# Audiowiedergabe auf Webseiten



## mikkele (29. Januar 2004)

Hallo!

ich habe eine Frage zur Audiowiedergabe auf Webseiten. Ich arbeite im Adobe Golive 6.0. Ich erstelle meine Site in statischen html-Seiten und möchte, dass die Musik im Loop zu hören ist. Wenn ich nun ein quicktime-Plug in oder ein Realplayer-Plug in verwende und über einen Menüpunkt auf eine andere Seite gehe, stoppt die Audiowiedergabe. Ich habe es auch mit Frames versucht, ohne Erfolg.
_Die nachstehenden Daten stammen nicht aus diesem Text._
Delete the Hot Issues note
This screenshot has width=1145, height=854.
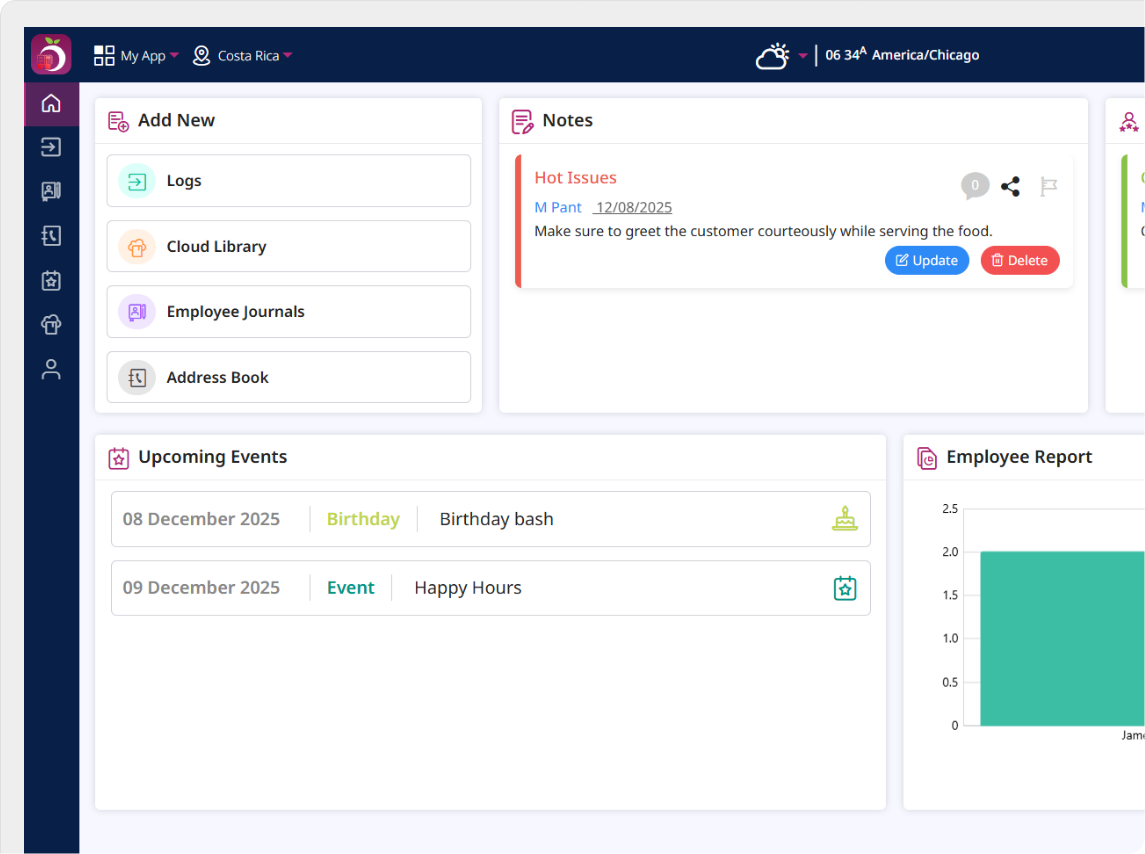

Freue mich über jeden Tip!

Danke und schöne Grüße
Mikkele


----------



## milo (29. Januar 2004)

*Flash Loop*

Hallo,
versuche Deinen Sound doch in Flash einzubauen. Dann kannst Du ihn problemlos loopen.
Gruß
Milo


----------



## Neurodeamon (29. Januar 2004)

Mein Beileid zu Adobe Golive 

Die Plugins werden teilweise von Befehlen im Quelltext gesteuert, das geht auch mit loop, und anderen funktionen.


Bsp.:
http://gerl.org/realaudio.html

Google suchworte:
real audio loop embedded


----------